— START Source text —

September 15, 2008
Bostonist Books: On David Foster Wallace and Self-Indulgence

Acclaimed novelist, Amherst College graduate, and Harvard philosophy student David Foster Wallace committed suicide this weekend. Infinite Jest, perhaps his best known work, was set in Boston. Evan Fleischer provides commentary on the tragic event.
"Camerado, I give you my hand."
-- Whitman
We met David Foster Wallace some six years ago when he was in town promoting Oblivion, a collection of short stories. There was a reading at the First Church in Harvard Square, and the room was packed, humid, and the acoustics were terrible. The thought of church pews melting in a non-Apocalyptic scenario hadn't occurred to us until that night.
He read "Incarnations of Burned Children," as well as a small portion of "Mr. Squishy," then answered some questions, only a few of which we remember. Wallace offered an elaboration on irony as he'd defined it in "E Unibus Pluram," raising an eyebrow and mentioning something about the impossibility of lists when someone asked him to name his ten favorite movies, and offering a hilarious leveling stare to someone who asked if he worked out. Another person prefaced his question by thanking Wallace for writing about Boston the way he did. Someone asked him if he was single, and he said he was getting married to that woman—he pointed—over there. There was applause, and that marked the end of the reading. Time to sign books.
This Bostonist ran out to meet a date. She complained about our lateness. We cited Wallace. She didn't care. "You don't know David Foster Wallace," we countered. We walked down to the Charles, sat on a bench, and talked. A few hours later, we made our way back to the church, and Wallace was still there, signing books, chatting. The line had almost petered out, and we slipped in at the back.
We asked him if he'd be up for an interview. He said maybe. That we should write him at Pomona. We shared a brief bit of very funny mutual sarcastics. He signed our version of a coffee-stained volume of Chekov short stories with the note, "David Foster Wallace has read most of this." Then he drew an arrow, curving from the top of the page to the title below."
More commentary and links to other coverage after the jump. DFW photo from Steve Rogan, used with permission.

— END Source text —

• [Stated task A]
Answer these from the Bostonist piece on David Foster Wallace:
(i) What book was Wallace promoting when he read at the First Church in Harvard Square?
(ii) Where did he say to write him about an interview?
(iii) What note did he write in the Chekov volume?

— START Data shown —

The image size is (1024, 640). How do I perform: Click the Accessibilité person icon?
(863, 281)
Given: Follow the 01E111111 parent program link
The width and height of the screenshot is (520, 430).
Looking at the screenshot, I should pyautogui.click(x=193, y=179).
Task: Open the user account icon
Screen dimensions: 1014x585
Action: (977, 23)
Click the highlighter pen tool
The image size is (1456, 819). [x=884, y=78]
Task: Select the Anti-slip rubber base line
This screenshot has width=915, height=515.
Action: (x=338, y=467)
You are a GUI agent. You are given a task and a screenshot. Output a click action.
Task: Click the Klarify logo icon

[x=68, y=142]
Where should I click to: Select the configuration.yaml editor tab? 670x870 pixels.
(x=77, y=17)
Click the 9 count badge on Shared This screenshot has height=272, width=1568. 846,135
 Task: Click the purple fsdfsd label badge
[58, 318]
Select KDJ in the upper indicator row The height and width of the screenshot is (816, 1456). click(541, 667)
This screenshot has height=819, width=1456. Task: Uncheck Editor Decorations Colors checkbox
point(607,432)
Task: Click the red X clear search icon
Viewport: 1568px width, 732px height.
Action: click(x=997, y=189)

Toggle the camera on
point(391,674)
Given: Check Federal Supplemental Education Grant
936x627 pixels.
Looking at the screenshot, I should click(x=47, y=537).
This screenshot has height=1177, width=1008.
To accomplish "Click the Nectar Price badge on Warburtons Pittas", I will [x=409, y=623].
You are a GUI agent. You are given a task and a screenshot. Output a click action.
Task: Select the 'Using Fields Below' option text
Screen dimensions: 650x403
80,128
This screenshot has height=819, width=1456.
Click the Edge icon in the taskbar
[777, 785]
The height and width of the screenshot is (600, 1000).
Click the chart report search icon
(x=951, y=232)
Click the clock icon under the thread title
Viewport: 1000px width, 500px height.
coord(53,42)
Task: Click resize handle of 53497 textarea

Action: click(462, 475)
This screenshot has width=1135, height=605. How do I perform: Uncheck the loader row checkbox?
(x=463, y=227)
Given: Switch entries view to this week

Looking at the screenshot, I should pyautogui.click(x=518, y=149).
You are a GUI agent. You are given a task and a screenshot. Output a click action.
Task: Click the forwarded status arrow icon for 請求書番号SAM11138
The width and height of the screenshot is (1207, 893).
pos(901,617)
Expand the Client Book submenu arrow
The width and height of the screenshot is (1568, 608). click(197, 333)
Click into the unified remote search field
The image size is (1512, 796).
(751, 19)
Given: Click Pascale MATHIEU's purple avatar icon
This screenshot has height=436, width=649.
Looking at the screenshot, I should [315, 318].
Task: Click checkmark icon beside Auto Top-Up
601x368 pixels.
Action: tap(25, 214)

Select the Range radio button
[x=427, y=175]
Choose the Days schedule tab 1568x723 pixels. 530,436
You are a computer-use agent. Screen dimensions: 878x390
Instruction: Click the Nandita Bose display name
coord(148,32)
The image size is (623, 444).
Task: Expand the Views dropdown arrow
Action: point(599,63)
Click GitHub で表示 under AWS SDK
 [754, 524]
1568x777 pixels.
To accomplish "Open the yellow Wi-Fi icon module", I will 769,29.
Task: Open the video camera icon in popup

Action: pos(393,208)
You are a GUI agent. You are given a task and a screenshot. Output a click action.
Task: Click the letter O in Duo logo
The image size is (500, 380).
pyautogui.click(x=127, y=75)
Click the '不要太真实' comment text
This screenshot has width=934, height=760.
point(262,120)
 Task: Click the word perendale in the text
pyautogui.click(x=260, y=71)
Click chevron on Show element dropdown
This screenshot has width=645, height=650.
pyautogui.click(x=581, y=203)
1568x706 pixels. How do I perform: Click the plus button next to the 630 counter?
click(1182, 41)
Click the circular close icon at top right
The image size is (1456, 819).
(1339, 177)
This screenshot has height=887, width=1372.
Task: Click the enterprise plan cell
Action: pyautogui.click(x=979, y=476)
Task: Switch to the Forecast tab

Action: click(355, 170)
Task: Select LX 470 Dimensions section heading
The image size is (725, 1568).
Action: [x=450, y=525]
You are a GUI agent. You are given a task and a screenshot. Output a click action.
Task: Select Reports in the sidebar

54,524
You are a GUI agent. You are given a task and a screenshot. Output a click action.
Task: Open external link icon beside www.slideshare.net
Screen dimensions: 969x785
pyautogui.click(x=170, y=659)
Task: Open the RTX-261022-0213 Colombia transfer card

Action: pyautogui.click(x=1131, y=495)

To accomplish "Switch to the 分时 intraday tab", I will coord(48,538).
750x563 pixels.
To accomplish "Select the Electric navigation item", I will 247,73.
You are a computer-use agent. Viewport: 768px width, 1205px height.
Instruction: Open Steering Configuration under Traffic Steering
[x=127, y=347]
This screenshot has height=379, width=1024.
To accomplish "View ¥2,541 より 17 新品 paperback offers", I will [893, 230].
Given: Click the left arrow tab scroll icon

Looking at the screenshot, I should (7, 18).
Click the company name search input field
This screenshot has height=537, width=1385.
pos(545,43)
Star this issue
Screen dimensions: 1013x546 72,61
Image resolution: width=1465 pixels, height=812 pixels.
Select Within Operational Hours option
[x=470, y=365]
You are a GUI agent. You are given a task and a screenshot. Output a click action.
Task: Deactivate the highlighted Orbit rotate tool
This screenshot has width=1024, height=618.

— END Data shown —

• [Stated task B] Return the entries without any change, from their first line up to and including the line that contains "Action: click(462, 475)".

• [Task response A]
(i) Oblivion, a collection of short stories
(ii) At Pomona
(iii) "David Foster Wallace has read most of this."

• [Task response B]
The image size is (1024, 640). How do I perform: Click the Accessibilité person icon?
(863, 281)
Given: Follow the 01E111111 parent program link
The width and height of the screenshot is (520, 430).
Looking at the screenshot, I should pyautogui.click(x=193, y=179).
Task: Open the user account icon
Screen dimensions: 1014x585
Action: (977, 23)
Click the highlighter pen tool
The image size is (1456, 819). [x=884, y=78]
Task: Select the Anti-slip rubber base line
This screenshot has width=915, height=515.
Action: (x=338, y=467)
You are a GUI agent. You are given a task and a screenshot. Output a click action.
Task: Click the Klarify logo icon

[x=68, y=142]
Where should I click to: Select the configuration.yaml editor tab? 670x870 pixels.
(x=77, y=17)
Click the 9 count badge on Shared This screenshot has height=272, width=1568. 846,135
 Task: Click the purple fsdfsd label badge
[58, 318]
Select KDJ in the upper indicator row The height and width of the screenshot is (816, 1456). click(541, 667)
This screenshot has height=819, width=1456. Task: Uncheck Editor Decorations Colors checkbox
point(607,432)
Task: Click the red X clear search icon
Viewport: 1568px width, 732px height.
Action: click(x=997, y=189)

Toggle the camera on
point(391,674)
Given: Check Federal Supplemental Education Grant
936x627 pixels.
Looking at the screenshot, I should click(x=47, y=537).
This screenshot has height=1177, width=1008.
To accomplish "Click the Nectar Price badge on Warburtons Pittas", I will [x=409, y=623].
You are a GUI agent. You are given a task and a screenshot. Output a click action.
Task: Select the 'Using Fields Below' option text
Screen dimensions: 650x403
80,128
This screenshot has height=819, width=1456.
Click the Edge icon in the taskbar
[777, 785]
The height and width of the screenshot is (600, 1000).
Click the chart report search icon
(x=951, y=232)
Click the clock icon under the thread title
Viewport: 1000px width, 500px height.
coord(53,42)
Task: Click resize handle of 53497 textarea

Action: click(462, 475)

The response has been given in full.